Proposal for an Exchange Format to support Audio Description

Audio Description, also known as Video Description, is an audio service to assist viewers who can not fully see a visual presentation to understand the content, usually achieved by mixing a ‘description’ audio track with the main programme audio, at moments when this does not clash with dialogue, to deliver an audio description mixed audio track. More information about what Audio Description is and how it works can be found at [[WHP051]].

Audio Description is usually delivered as audio, either pre-recorded or synthesised, but (until now) has not been deliverable as accessible text using an open standard. This report describes the requirements for text documents that can support audio description script exchange throughout the workflow from production (scripting) through to distribution (mixing either at the broadcaster or at the viewers device).
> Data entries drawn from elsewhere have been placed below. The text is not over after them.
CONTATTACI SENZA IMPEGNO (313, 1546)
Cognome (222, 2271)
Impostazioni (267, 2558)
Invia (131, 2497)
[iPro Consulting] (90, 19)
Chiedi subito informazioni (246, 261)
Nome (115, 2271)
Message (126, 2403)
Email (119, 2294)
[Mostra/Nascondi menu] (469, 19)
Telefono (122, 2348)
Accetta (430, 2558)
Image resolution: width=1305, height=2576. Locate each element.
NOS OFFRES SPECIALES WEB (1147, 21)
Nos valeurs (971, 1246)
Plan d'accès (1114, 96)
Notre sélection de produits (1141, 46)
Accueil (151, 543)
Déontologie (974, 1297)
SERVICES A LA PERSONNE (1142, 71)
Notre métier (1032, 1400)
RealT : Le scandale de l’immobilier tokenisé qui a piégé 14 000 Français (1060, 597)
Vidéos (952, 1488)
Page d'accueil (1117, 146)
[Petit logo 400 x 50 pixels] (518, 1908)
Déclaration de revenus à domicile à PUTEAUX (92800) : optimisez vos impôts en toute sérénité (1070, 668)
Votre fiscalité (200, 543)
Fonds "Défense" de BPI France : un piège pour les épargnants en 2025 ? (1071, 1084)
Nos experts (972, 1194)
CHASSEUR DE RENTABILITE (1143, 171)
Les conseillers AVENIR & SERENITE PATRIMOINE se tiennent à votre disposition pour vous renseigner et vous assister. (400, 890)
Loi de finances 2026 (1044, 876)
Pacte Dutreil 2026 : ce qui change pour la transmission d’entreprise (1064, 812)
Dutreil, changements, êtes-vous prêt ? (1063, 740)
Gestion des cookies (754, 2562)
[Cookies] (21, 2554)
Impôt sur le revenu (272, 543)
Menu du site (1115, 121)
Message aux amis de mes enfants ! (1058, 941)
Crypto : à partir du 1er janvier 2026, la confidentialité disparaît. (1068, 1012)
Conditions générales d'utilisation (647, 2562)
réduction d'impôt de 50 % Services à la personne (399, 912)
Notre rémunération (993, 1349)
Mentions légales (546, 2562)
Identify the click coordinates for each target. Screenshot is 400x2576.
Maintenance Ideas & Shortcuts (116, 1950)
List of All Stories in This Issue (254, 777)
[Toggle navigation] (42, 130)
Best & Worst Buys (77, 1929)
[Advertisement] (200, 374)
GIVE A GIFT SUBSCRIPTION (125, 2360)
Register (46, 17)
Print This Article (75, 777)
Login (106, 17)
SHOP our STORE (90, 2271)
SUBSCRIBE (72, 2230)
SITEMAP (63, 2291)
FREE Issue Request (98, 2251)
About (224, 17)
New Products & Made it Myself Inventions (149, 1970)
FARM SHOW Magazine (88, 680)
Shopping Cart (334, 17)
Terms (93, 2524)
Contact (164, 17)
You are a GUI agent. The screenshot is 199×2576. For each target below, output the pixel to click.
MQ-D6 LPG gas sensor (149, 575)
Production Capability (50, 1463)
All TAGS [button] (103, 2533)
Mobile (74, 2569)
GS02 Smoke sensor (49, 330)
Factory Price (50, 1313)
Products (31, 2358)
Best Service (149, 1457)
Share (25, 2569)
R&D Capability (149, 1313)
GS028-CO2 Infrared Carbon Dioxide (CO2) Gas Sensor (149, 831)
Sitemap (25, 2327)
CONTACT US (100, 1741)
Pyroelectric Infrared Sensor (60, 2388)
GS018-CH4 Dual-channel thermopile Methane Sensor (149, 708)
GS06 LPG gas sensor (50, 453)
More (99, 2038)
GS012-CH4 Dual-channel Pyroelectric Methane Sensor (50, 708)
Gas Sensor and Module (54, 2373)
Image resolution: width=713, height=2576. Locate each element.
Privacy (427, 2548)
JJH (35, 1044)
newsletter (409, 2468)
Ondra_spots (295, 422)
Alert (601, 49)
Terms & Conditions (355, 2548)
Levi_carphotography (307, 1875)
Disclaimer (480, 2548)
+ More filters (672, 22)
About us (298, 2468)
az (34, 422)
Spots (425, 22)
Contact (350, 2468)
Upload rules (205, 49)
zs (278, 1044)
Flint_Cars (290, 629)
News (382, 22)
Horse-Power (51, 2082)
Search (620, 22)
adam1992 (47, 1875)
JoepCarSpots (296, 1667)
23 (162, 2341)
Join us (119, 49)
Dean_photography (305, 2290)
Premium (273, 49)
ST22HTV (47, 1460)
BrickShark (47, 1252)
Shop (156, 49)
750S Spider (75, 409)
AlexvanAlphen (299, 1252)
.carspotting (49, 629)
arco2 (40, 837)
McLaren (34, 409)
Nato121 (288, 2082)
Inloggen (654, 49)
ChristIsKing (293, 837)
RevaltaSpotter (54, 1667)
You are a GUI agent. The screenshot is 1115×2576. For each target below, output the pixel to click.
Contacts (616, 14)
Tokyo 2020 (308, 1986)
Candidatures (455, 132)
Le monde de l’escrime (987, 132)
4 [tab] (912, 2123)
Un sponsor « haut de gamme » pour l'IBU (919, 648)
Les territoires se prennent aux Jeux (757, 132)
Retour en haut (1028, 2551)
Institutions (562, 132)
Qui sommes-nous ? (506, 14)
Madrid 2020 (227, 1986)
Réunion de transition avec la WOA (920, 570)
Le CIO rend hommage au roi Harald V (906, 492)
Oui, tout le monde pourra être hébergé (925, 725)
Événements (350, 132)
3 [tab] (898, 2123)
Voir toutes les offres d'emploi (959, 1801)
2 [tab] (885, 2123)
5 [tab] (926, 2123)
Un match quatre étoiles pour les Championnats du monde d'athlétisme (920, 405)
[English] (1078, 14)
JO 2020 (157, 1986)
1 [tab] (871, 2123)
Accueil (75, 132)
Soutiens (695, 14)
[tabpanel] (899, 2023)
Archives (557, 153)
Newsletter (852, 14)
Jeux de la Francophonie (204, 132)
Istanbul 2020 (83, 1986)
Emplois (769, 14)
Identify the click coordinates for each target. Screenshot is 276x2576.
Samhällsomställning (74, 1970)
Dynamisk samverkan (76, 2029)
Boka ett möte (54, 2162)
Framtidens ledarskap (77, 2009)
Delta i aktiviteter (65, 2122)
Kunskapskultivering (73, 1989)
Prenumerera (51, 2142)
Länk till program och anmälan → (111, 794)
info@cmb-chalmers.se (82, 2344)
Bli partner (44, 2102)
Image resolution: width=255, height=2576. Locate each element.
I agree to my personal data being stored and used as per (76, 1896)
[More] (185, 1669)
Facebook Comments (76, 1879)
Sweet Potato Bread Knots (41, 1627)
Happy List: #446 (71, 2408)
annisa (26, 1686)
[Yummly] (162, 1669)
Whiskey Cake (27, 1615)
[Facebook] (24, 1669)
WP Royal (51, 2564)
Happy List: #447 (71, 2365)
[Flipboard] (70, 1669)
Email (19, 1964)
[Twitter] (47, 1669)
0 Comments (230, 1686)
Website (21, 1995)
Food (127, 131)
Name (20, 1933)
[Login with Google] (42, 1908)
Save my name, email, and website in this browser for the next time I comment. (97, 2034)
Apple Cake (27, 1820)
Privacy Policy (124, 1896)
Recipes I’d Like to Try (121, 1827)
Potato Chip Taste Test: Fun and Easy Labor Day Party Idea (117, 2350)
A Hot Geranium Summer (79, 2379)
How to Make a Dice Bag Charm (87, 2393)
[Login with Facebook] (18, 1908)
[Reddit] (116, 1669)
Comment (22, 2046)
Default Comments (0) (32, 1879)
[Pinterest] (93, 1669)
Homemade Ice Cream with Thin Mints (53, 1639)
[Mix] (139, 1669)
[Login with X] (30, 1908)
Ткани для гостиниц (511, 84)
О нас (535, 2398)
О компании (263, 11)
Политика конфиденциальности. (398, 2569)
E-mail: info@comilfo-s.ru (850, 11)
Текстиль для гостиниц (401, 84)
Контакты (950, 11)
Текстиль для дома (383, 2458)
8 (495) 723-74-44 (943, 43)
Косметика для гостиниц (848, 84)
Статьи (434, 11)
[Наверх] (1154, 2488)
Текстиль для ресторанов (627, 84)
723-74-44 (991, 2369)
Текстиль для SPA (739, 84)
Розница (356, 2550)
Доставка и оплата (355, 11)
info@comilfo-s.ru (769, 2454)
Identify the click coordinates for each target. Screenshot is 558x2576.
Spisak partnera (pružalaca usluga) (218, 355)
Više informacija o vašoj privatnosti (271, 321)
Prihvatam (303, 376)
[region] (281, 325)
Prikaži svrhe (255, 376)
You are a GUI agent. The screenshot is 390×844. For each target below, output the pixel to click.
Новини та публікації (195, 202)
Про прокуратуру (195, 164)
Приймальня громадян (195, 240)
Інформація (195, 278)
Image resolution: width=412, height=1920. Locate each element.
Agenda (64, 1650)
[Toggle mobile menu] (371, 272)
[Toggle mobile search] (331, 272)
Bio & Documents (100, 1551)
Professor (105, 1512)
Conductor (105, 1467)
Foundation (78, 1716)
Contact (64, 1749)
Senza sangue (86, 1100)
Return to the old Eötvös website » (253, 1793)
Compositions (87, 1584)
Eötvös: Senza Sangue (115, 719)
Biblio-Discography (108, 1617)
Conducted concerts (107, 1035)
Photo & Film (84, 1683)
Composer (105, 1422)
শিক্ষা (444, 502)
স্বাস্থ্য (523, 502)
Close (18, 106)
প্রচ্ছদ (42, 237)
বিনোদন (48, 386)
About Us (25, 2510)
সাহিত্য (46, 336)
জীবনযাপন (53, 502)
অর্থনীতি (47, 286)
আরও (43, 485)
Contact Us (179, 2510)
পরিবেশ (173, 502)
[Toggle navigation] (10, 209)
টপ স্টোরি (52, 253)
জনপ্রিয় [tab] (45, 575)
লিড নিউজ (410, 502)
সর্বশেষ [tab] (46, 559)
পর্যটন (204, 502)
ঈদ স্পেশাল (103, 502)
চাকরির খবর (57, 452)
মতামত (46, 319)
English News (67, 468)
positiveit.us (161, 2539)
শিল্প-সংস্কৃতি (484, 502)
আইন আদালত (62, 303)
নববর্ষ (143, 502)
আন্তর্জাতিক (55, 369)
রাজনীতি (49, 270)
This document is a Community Group Report, including requirements and a proposed specification that meets the requirements. The proposed specification is a profile of the Timed Text Markup Language version 2.0 [[TTML2]].

Introduction

This report specifies a profile of [[TTML2]] that meets the requirements for documents needed to support audio description script exchange throughout the workflow from production (scripting) to distribution (mixing). This report also includes a proposed specification that meets those requirements, and serves as a basis for verifying that the proposed specification intended to support that process is suitable. It is anticipated that recent additions to Timed Text Markup Language version 2.0 [[TTML2]] are sufficient to meet all of the requirements. Furthermore, the requirements do not assume or require that a single document format or instance be used for every step of an Audio Description workflow, however that would appear to be desirable since it would reduce conversion step requirements.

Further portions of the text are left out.